Des années plus tard, dans une interview elle dira à propos de ce roman:

"Quand j'ai écrit par exemple L'homme Facile, on me disait toujours que l'érotisme c'était le beau, et que la pornographie c'était affreux. Moi je disais : je déteste l'érotisme, je préfère la pornographie. Parce que la pornographie, c'était Francis Bacon. Il y a le consensus bourgeois du cinéma français semblable à de la moquette pure laine. C'est passionnant la moquette pure laine, c'est beau, c'est de la bonne qualité, mais ce n'est rien. Je pense qu'il n'y a pas d'art quand il n'y a pas de dangers"


En 1976, elle rencontre André Génovès qui lui propose d'adapter un autre de ses livres Le Soupirail.

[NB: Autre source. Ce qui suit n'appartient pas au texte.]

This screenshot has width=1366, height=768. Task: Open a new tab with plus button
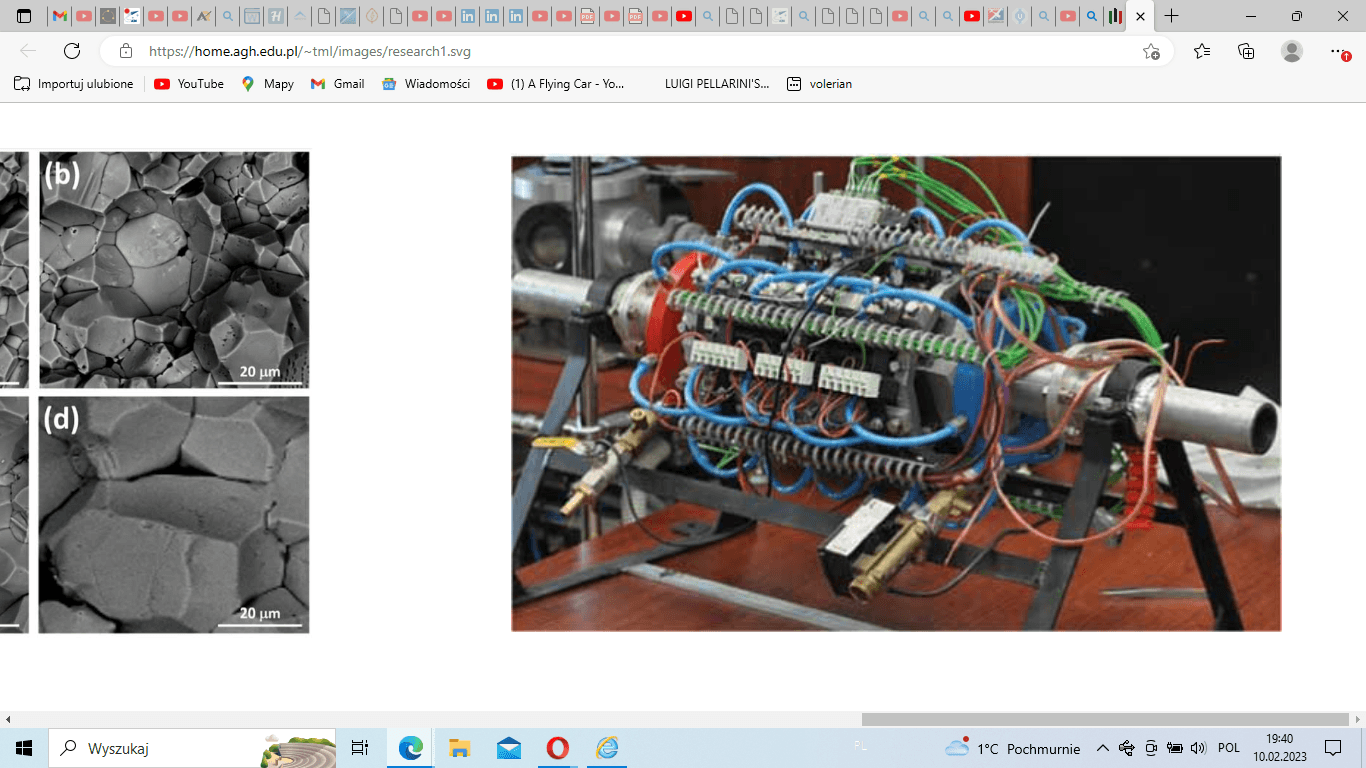coord(1172,16)
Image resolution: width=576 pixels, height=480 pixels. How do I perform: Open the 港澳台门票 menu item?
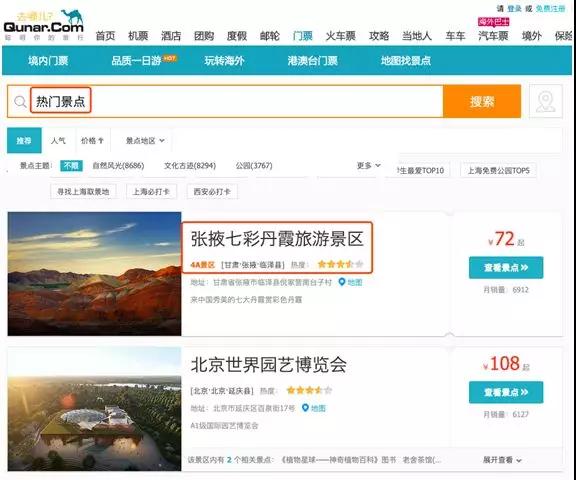(x=312, y=61)
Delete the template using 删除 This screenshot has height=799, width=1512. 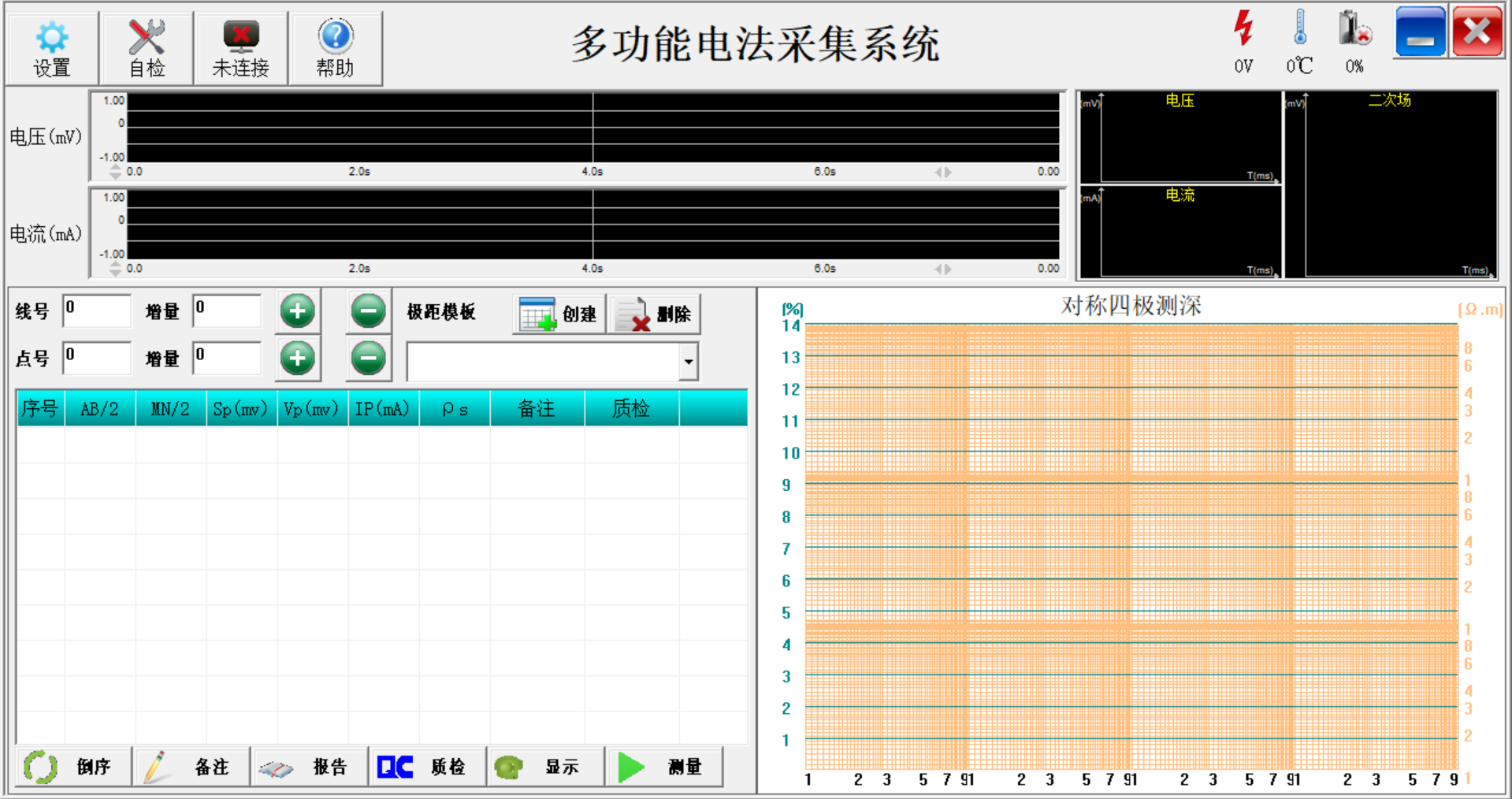pos(653,314)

Le film "Une vraie jeune fille" traite de l'éveil à la sexualité d'une adolescente. Mais, l'époque n'est pas prête à ouvrir en grand les portes des salles obscures à un scénario qui fait scandale. Le producteur fait faillite et il faudra attendre l'année 2000 pour qu'il soit distribué.

En 1979, elle fait tourner Joe Dallesandro, acteur fétiche d'Andy Warhol, dans son deuxième long métrage, "Tapage nocturne", nouvelle adaptation de son second roman.

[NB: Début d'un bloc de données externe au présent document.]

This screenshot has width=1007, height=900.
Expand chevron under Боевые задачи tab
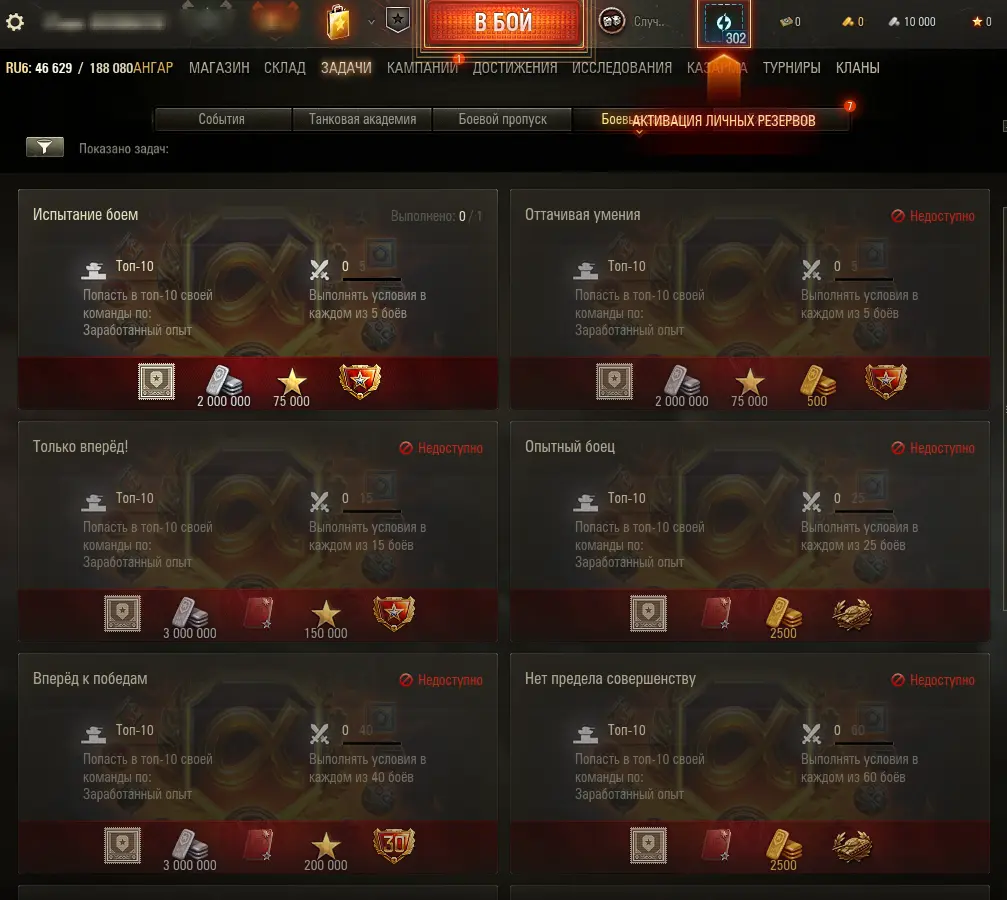pos(639,133)
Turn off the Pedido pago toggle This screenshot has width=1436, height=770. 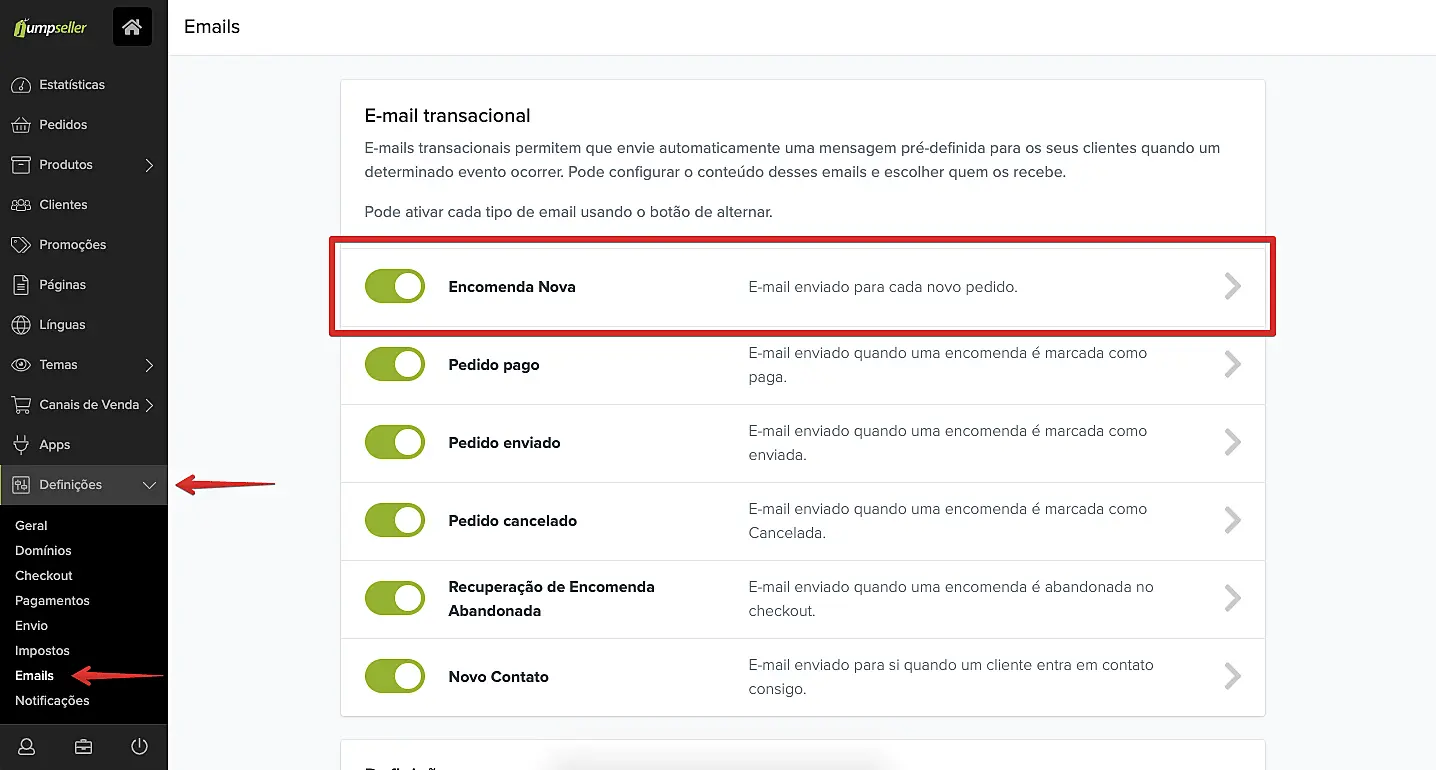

Peu satisfaite du résultat, Catherine Breillat met sa carrière de réalisatrice entre parenthèses et se consacre à scénariser pour d'autres, notamment "La Pelle" de Liliana Cavani, "Et vogue le navire..."  de Federico Fellini  et "Police" de Maurice Pialat.

Il faudra attendre la fin des années 80 et le début des années 90 pour la voir revenir derrière une caméra avec  "36 fillettes",  "Sale comme un ange" en 1991,  "Parfait amour !" en 1996 et le très polémique "Romance" en 1999 où Rocco Siffredi apparaît pour la première fois dans un film dit "traditionnel".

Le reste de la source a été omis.